The British decimal ten pence (10p) coin - often pronounced ten pee - is a unit of currency equaling ten one-hundredths of a pound sterling. Its obverse has featured the profile of Queen Elizabeth II since the coin’s introduction in 1968. Four different portraits of the Queen have been used on the coin, with the latest design by Jody Clark being introduced in 2015. The second and current reverse, featuring a segment of the Royal Shield, was introduced in 2008.
The coin was first issued in 1968 before the currency was decimalised, to circulate in parallel with the florin (two shillings) coin it eventually replaced. Its dimensions were the same as those of the florin, and the florin remained current after 1970, re-denominated as ten new pence. In 1993, this original (large) version of the ten pence coin was demonetised together with the florin and replaced with a smaller version, which retained the original design by Christopher Ironside. The reverse design was changed to the current version by Matthew Dent in 2008; coins of the old design are still current and circulate together with the new ones.

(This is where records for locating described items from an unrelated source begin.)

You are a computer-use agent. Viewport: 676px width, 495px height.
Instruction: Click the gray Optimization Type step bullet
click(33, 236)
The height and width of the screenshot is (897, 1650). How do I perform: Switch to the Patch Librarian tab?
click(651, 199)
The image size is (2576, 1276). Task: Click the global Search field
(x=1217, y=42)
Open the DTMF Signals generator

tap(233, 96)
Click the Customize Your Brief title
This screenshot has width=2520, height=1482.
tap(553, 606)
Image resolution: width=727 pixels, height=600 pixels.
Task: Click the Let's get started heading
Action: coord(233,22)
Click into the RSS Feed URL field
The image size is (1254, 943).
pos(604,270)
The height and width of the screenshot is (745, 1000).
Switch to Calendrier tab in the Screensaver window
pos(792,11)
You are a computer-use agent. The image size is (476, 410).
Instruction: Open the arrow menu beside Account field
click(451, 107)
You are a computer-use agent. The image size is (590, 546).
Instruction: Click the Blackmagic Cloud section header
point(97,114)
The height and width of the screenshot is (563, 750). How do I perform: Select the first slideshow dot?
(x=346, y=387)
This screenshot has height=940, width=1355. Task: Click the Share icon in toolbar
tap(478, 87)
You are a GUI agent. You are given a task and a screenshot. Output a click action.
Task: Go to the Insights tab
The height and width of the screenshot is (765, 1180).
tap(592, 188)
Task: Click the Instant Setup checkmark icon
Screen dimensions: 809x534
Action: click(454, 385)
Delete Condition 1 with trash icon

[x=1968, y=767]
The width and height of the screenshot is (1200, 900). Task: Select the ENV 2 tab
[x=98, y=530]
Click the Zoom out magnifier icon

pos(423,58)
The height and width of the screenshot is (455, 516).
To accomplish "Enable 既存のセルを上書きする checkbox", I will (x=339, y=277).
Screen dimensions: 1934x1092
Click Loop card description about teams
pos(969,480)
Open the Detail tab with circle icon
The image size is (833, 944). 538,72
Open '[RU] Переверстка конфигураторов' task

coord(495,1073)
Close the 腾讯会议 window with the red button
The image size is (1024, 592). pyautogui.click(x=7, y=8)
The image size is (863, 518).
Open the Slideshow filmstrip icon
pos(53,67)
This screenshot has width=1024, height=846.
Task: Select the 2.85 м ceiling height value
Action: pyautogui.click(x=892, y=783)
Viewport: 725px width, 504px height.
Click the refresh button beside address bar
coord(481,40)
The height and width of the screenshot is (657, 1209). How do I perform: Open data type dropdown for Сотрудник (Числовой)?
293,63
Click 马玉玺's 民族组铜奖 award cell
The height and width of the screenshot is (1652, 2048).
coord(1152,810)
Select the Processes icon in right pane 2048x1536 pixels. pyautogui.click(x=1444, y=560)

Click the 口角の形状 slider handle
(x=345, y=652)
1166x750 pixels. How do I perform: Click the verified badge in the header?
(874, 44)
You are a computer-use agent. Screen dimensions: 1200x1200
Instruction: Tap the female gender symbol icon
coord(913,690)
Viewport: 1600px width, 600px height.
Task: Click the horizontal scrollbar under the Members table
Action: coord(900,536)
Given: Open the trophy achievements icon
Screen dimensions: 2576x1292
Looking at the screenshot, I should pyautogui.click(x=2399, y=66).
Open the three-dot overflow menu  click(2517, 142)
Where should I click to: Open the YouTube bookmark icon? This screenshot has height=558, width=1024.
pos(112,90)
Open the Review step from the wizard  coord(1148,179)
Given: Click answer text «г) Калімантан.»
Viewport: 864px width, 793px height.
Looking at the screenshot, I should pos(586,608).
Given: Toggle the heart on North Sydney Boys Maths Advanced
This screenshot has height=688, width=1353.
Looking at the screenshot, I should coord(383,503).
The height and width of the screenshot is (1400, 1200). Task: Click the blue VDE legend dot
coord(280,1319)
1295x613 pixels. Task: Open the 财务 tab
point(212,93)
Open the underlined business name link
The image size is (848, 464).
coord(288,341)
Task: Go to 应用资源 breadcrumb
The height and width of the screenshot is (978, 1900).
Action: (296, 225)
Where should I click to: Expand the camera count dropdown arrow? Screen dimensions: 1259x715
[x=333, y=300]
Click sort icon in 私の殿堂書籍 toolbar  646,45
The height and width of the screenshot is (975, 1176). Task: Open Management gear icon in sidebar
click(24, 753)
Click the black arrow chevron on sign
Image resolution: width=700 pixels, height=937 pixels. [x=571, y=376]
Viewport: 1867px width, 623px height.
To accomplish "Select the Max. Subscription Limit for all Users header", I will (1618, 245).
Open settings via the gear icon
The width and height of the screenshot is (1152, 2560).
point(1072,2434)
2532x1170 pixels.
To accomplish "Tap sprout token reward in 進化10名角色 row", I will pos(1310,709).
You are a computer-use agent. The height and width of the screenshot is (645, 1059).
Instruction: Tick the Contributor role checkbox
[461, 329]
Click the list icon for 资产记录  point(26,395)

The ten pence coin was originally minted from cupronickel (75% Cu, 25% Ni), but since 2012 it has been minted in nickel-plated steel due to the increasing price of metal. From January 2013, the Royal Mint began a programme to gradually remove the previous cupro-nickel coins from circulation with replacement by the nickel-plated steel versions. This will have the side effect of leaving only one circulating reverse and observe combination.
Unlike the smaller denominations, the ten pence denomination has also been used to issue circulating commemorative coins, starting in 2018.
Five pence and ten pence coins are legal tender only up to the sum of £5; this means it is permissible to refuse payment of sums greater than this amount in 5p and 10p coins to settle a debt.